─── SUPPLIED RECORDS ───
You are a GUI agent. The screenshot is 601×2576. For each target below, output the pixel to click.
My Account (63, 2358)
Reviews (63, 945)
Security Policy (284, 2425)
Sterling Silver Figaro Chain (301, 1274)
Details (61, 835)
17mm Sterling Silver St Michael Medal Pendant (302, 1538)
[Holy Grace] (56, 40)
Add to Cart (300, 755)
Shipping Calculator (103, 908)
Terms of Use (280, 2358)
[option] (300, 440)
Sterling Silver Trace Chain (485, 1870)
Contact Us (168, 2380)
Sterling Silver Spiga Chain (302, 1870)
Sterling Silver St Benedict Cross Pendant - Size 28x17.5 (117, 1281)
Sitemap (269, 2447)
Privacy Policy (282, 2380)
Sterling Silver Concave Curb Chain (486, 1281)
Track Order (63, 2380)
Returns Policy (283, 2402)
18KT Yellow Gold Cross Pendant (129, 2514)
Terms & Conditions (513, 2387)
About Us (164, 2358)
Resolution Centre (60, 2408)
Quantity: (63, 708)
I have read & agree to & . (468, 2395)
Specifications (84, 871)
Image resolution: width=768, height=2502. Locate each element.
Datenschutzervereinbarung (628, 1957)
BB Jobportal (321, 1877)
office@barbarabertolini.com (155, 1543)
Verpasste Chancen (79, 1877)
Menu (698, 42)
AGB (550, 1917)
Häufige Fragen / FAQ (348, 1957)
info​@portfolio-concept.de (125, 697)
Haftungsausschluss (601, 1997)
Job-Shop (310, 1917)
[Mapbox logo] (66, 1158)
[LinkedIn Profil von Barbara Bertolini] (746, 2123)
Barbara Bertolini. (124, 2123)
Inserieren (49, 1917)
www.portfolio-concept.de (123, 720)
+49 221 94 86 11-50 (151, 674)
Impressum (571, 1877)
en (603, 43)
───
# WORK REQUEST
The material shown above is to be retyped in full, without alteration.

# RESPONSE
You are a GUI agent. The screenshot is 601×2576. For each target below, output the pixel to click.
My Account (63, 2358)
Reviews (63, 945)
Security Policy (284, 2425)
Sterling Silver Figaro Chain (301, 1274)
Details (61, 835)
17mm Sterling Silver St Michael Medal Pendant (302, 1538)
[Holy Grace] (56, 40)
Add to Cart (300, 755)
Shipping Calculator (103, 908)
Terms of Use (280, 2358)
[option] (300, 440)
Sterling Silver Trace Chain (485, 1870)
Contact Us (168, 2380)
Sterling Silver Spiga Chain (302, 1870)
Sterling Silver St Benedict Cross Pendant - Size 28x17.5 (117, 1281)
Sitemap (269, 2447)
Privacy Policy (282, 2380)
Sterling Silver Concave Curb Chain (486, 1281)
Track Order (63, 2380)
Returns Policy (283, 2402)
18KT Yellow Gold Cross Pendant (129, 2514)
Terms & Conditions (513, 2387)
About Us (164, 2358)
Resolution Centre (60, 2408)
Quantity: (63, 708)
I have read & agree to & . (468, 2395)
Specifications (84, 871)
Image resolution: width=768, height=2502. Locate each element.
Datenschutzervereinbarung (628, 1957)
BB Jobportal (321, 1877)
office@barbarabertolini.com (155, 1543)
Verpasste Chancen (79, 1877)
Menu (698, 42)
AGB (550, 1917)
Häufige Fragen / FAQ (348, 1957)
info​@portfolio-concept.de (125, 697)
Haftungsausschluss (601, 1997)
Job-Shop (310, 1917)
[Mapbox logo] (66, 1158)
[LinkedIn Profil von Barbara Bertolini] (746, 2123)
Barbara Bertolini. (124, 2123)
Inserieren (49, 1917)
www.portfolio-concept.de (123, 720)
+49 221 94 86 11-50 (151, 674)
Impressum (571, 1877)
en (603, 43)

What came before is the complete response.